PROBLEM REQUIREMENTS: From the data that follows, print exactly the lines starting at the one containing "Yayın İlkeleri (36, 2378)" and ending at the one containing "January (709, 941)"; include both of them and nothing more.

PROVIDED RECORDS:
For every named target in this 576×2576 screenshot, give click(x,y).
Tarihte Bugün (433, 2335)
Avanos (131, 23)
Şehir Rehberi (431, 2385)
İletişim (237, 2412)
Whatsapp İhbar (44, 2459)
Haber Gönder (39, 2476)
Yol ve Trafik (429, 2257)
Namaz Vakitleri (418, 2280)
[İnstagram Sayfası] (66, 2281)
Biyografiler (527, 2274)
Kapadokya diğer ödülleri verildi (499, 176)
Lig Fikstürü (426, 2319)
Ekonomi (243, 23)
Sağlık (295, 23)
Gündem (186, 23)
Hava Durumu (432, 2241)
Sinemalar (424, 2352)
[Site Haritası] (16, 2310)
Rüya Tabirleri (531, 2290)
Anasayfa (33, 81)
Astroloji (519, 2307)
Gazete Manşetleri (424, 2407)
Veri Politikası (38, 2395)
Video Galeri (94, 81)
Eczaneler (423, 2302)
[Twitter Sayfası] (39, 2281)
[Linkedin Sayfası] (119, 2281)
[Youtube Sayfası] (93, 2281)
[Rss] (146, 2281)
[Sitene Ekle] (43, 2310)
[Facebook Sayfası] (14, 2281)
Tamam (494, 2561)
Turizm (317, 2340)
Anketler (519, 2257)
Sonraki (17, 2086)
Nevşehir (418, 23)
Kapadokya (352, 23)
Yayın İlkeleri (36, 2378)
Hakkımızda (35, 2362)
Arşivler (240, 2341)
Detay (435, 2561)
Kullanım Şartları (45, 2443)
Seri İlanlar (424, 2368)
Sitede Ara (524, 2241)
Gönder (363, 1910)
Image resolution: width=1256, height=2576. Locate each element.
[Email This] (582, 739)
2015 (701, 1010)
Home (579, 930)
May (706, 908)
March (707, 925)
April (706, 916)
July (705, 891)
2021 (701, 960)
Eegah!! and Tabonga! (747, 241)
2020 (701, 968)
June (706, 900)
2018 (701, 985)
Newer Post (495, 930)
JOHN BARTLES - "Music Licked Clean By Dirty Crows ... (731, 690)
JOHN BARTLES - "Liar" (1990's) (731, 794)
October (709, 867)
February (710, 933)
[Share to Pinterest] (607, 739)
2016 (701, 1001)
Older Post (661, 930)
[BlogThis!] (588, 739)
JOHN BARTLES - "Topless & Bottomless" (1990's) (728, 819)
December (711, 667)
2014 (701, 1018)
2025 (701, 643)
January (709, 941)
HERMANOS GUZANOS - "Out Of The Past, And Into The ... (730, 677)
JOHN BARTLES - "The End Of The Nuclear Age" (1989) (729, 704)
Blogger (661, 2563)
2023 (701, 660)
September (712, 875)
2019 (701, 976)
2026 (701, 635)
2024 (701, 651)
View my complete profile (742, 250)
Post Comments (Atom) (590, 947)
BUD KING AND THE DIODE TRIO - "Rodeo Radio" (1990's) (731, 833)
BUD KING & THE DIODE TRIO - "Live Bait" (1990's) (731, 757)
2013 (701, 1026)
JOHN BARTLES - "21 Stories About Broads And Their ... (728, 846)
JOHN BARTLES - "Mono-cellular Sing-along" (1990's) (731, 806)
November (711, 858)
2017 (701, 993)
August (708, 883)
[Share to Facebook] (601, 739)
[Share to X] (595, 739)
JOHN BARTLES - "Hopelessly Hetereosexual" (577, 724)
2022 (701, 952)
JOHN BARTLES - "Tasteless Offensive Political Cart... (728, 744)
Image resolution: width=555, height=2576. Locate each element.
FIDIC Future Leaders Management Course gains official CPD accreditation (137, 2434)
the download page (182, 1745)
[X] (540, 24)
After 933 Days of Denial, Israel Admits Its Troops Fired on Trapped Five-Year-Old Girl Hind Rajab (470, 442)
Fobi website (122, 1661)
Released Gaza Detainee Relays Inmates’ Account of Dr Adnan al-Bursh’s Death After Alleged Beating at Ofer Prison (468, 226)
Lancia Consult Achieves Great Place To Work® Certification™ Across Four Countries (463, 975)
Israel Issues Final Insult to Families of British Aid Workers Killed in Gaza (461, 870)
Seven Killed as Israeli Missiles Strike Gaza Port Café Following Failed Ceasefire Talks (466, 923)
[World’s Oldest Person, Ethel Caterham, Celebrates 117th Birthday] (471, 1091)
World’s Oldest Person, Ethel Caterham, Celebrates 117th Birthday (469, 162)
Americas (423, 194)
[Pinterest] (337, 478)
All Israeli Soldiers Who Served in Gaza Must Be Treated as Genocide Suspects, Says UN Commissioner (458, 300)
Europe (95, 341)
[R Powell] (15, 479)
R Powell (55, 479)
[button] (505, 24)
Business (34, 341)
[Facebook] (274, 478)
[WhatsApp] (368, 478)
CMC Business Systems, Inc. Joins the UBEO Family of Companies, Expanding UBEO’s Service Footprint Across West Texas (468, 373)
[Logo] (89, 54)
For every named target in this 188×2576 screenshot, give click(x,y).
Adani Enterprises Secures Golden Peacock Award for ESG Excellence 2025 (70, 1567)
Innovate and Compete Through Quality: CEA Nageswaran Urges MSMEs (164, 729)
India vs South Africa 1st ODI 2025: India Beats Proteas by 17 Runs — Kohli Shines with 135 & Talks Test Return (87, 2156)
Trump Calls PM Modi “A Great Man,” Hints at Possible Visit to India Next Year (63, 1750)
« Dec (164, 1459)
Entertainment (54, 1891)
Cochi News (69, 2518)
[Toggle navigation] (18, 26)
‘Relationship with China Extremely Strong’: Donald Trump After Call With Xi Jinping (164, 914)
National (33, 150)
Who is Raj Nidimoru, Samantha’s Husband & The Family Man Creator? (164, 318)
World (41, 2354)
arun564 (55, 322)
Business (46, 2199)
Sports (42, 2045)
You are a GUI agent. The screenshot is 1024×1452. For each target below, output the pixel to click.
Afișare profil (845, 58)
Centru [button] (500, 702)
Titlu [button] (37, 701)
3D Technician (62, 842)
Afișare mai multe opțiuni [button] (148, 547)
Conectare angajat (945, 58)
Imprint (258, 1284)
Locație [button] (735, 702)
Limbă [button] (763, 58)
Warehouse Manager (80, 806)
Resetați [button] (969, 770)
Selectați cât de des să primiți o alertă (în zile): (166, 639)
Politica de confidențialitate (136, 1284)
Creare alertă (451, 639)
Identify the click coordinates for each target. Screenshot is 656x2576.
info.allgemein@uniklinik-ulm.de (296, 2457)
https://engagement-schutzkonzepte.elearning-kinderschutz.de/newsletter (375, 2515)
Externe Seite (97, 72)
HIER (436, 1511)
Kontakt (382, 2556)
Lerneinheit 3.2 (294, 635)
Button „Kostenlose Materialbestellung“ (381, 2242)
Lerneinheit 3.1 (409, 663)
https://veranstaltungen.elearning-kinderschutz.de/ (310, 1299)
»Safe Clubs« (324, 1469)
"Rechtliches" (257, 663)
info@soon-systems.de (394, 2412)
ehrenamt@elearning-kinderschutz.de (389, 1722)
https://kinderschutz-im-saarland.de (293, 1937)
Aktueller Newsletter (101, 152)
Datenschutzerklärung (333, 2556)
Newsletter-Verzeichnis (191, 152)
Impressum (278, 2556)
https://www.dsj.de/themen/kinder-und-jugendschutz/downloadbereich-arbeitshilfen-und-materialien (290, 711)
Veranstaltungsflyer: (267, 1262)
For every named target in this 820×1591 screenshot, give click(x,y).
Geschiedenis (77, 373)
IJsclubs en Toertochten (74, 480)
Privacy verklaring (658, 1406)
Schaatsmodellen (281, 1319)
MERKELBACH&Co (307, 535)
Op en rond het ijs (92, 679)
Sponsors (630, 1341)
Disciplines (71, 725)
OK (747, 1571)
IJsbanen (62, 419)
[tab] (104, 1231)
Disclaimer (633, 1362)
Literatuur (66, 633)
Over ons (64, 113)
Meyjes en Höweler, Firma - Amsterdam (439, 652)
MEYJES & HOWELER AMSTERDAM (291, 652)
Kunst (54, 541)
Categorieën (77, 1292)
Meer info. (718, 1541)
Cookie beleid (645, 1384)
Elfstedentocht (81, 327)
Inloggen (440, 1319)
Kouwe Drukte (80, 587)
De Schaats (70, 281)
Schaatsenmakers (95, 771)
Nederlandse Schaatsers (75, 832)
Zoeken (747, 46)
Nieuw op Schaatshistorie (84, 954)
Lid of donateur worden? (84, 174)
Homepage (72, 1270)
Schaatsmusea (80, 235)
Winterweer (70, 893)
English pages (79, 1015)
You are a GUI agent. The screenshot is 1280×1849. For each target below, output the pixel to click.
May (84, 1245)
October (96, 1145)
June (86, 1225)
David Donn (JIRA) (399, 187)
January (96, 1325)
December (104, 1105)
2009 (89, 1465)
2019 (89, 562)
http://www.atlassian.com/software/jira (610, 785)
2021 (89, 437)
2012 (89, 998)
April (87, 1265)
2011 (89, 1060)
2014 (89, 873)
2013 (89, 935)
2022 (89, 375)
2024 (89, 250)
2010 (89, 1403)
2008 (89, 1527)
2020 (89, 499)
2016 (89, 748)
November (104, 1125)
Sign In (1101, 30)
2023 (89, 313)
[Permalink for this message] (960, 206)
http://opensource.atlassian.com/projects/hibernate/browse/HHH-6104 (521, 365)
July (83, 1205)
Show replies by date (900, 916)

COMPLETED EXERCISE:
Yayın İlkeleri (36, 2378)
Hakkımızda (35, 2362)
Arşivler (240, 2341)
Detay (435, 2561)
Kullanım Şartları (45, 2443)
Seri İlanlar (424, 2368)
Sitede Ara (524, 2241)
Gönder (363, 1910)
Image resolution: width=1256, height=2576. Locate each element.
[Email This] (582, 739)
2015 (701, 1010)
Home (579, 930)
May (706, 908)
March (707, 925)
April (706, 916)
July (705, 891)
2021 (701, 960)
Eegah!! and Tabonga! (747, 241)
2020 (701, 968)
June (706, 900)
2018 (701, 985)
Newer Post (495, 930)
JOHN BARTLES - "Music Licked Clean By Dirty Crows ... (731, 690)
JOHN BARTLES - "Liar" (1990's) (731, 794)
October (709, 867)
February (710, 933)
[Share to Pinterest] (607, 739)
2016 (701, 1001)
Older Post (661, 930)
[BlogThis!] (588, 739)
JOHN BARTLES - "Topless & Bottomless" (1990's) (728, 819)
December (711, 667)
2014 (701, 1018)
2025 (701, 643)
January (709, 941)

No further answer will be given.